TRY IT: Return the data that follows exactly, with each line intact.

*** Opening DATA ***

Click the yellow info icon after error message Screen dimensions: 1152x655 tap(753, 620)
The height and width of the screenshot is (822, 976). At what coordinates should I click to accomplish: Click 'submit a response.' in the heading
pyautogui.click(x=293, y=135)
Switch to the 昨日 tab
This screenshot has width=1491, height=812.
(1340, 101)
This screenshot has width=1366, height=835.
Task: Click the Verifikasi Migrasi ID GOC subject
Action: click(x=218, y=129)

*** Closing DATA ***

REPLY:
Click the yellow info icon after error message Screen dimensions: 1152x655 tap(753, 620)
The height and width of the screenshot is (822, 976). At what coordinates should I click to accomplish: Click 'submit a response.' in the heading
pyautogui.click(x=293, y=135)
Switch to the 昨日 tab
This screenshot has width=1491, height=812.
(1340, 101)
This screenshot has width=1366, height=835.
Task: Click the Verifikasi Migrasi ID GOC subject
Action: click(x=218, y=129)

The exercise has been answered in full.